Good ideas aren’t a dime a dozen

I’ve learnt my lesson and won’t be disclosing my concrete ideas and algorithms because Academia and business will rip them off again. So you, non-“competitor”-reader, won’t be exposed to the nitty-gritty and instead get “evergreen” content – stuff that will remain relevant decades from now, if the world hasn’t been plunged into chaos by that time.

Last night I had an epiphany, related to how grammar and syntax relate to Set Theory as it applies to the concepts communicated and how to reason upon sets. Inductive, Deductive and Analogical reasoning. A good idea is also good when someone else had it before you. What counts is that YOU stumble upon it somehow, a Eureka-insight occurs and you act upon it, in the context of your particular problem.

“Idea are a dime a dozen, buddy. It’s the implementation that counts” is an appropriate putdown for a “business guy”, seeking to snare a naive programmer into implementing his questionable idea for the promise of future earnings. But that doesn’t mean all ideas are a dime a dozen. Only the bad ones. The good ones are worth a million, a billion or even a trillion dollars. In the past 15 years I had five separate ideas and executing upon them grossed over one million dollars each, already. I won’t disclose those, but recently I sold my gold and made a huge profit. The ideas of buying and selling it were correct and timely, regardless of their execution. The same with me buying the first major SARS2 dip in the Norwegian stock market and selling right after the peak of the partial recovery, when yet another crash started to occur. Whether of not I had acted upon these ideas was irrelevant – anyone else could have done so and make a bundle.

My point is that a valuable idea is valuable, regardless of whether its originator executes upon it. And the merits of an idea do not lie in its practical benefit for its originator, but in its objective properties.

E=MC² as it was promulgated by Einstein comes to mind as an idea that few could ever have but are actually worthless, since no money or practical use has ever been made with it, to my knowledge. GPS systems would have worked fine without knowing it – it’s a matter of trial & error, some tweaking and atomic clocks, which also are built without a need to know that formula. Also the launch vehicles for the satellites work fine without it.

As an aside: Einstein and current Physicists did not and do not understand what E=MC² truly describes. The scientist who understood it and managed to persuade a silent minority of colleagues was Menahem Simhony. His is an example of discovering the “use” of E=MC² by explaining how it relates to the cause of Mass Inertia, the Pauli Exclusion Principle and Electron shells etc. but it got ignored due to dogma, ego, greed, sloth, envy and stupidity. Ironically, Einstein’s idea could with some poetic license be classified as “a dime a dozen” but Simhony’s wasn’t.

But consider QuickSort. That’s already a more practical idea. What about the idea of the bicycle? The airplane? The electric motor/generator? The wheel? Not everyone could originate the idea of the wheel but many were capable of making them.
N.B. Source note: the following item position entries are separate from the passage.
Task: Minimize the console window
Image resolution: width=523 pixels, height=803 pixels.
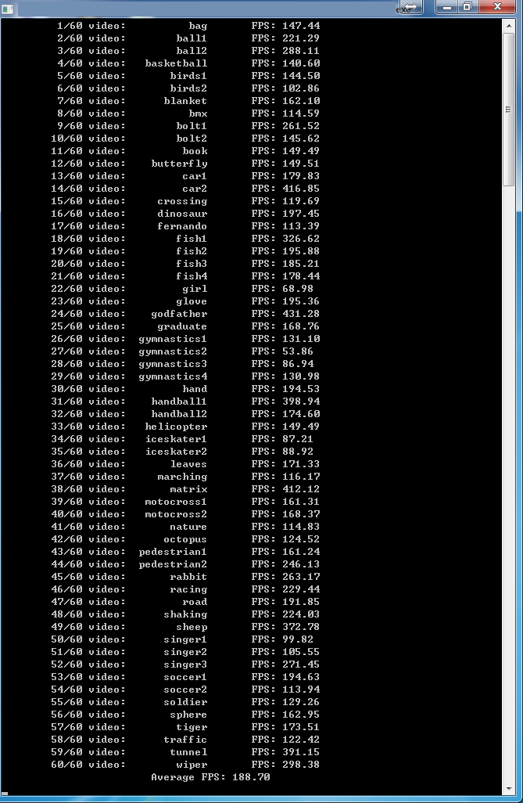Action: pyautogui.click(x=447, y=7)
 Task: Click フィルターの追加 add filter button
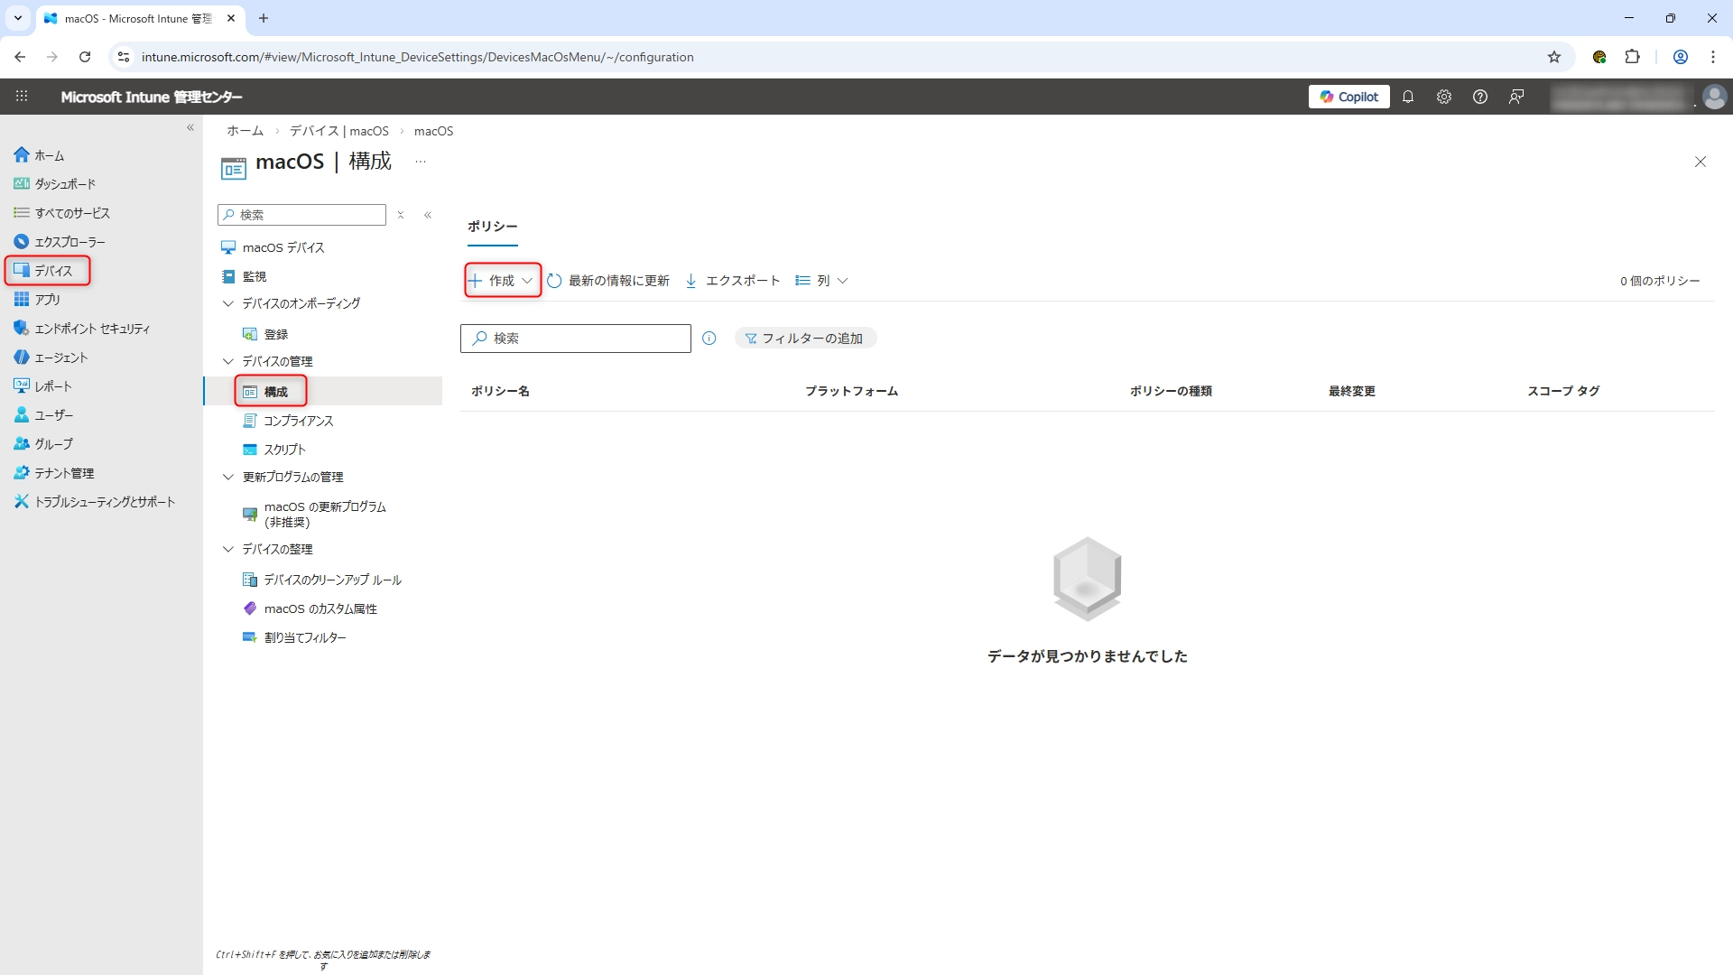[x=804, y=339]
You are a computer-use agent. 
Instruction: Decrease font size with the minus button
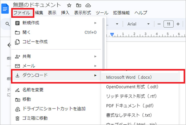(x=159, y=24)
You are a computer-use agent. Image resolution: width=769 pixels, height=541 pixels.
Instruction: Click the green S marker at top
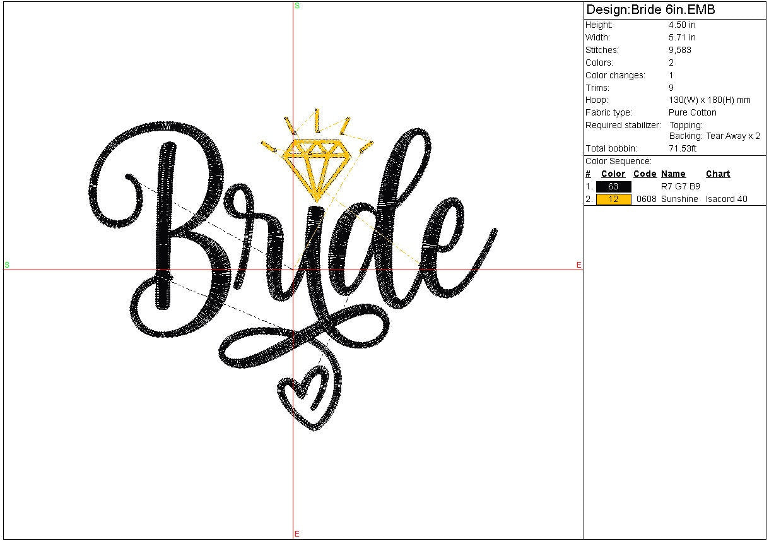tap(297, 6)
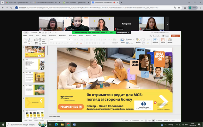Toggle the AutoSave switch
203x127 pixels.
(40, 33)
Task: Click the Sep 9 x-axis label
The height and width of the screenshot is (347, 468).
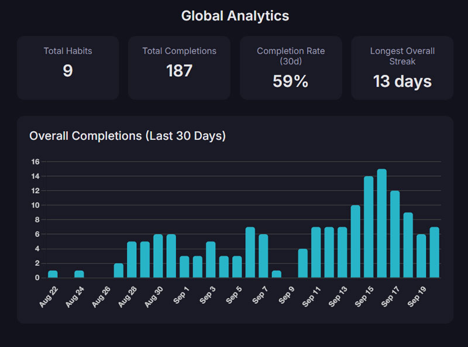Action: [285, 296]
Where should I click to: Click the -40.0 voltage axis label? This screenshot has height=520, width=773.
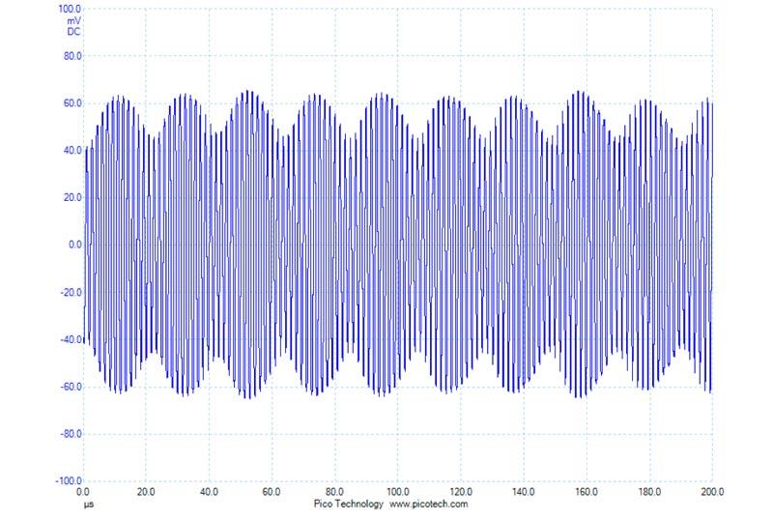tap(71, 339)
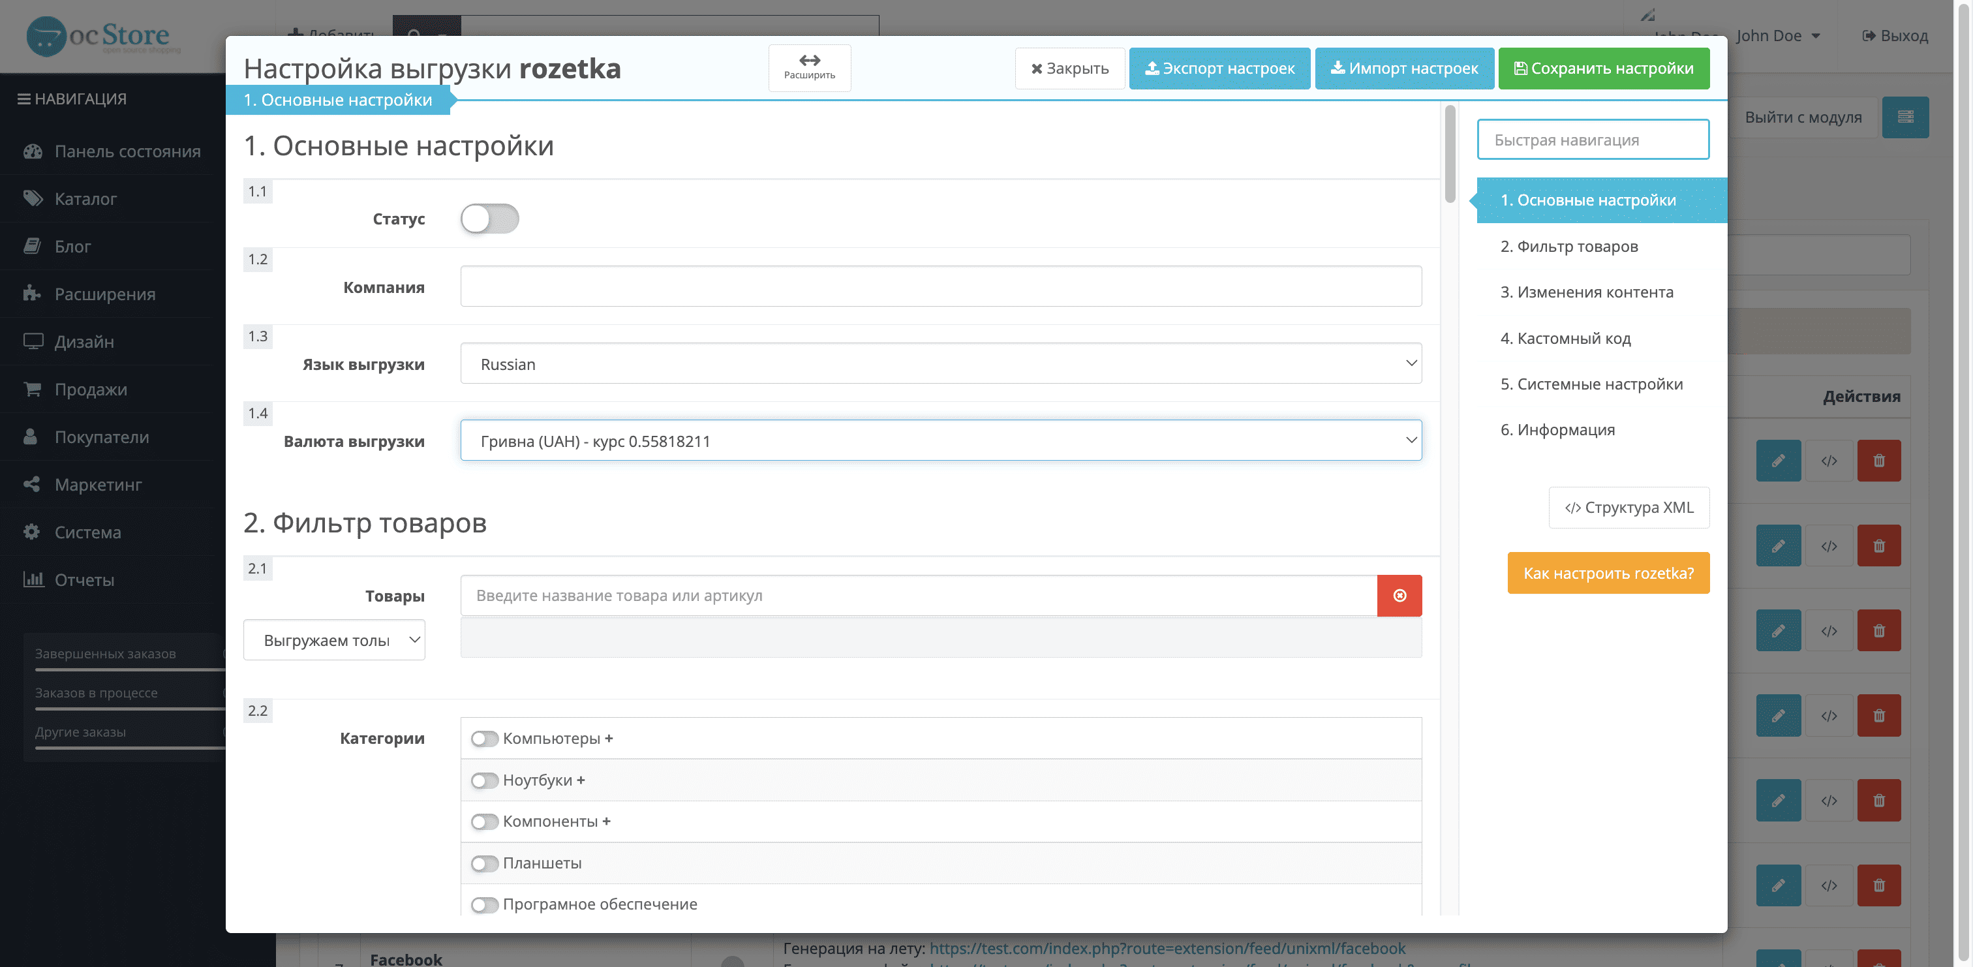Click the first blue pencil edit icon

1778,461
How should we define “breakthroughs” in an endeavor such as True AI R&D? Do we measure in practical milestones reached, or in theoretical insights gained? Theoretical insights can be argued about, whereas practical advances can be measured. But if the theoretical insight is correct, then it, not its implementation, is the major breakthrough, since not many people seem to know how to implement human-level AI but it is likely that thousands of programmers, when given the algorithms, will be able to implement them.

When you’re trying to build something important and novel, your ideas are much more important than their implementation. The idea will survive and thrive and multiply and evolve, whereas its implementation will wither away, as it gets succeeded by improved incarnations. Guard your ideas and provide fertile soil for them. Sow plenty of seeds and tend to them well.

Also: Try to fully understand and mature your ideas. Don’t get carried away and accept the first interpretation that comes to mind. Dig deeper, until you’ve examined all plausible explanations and implications. And what seems implausible to you may in fact be the Truth.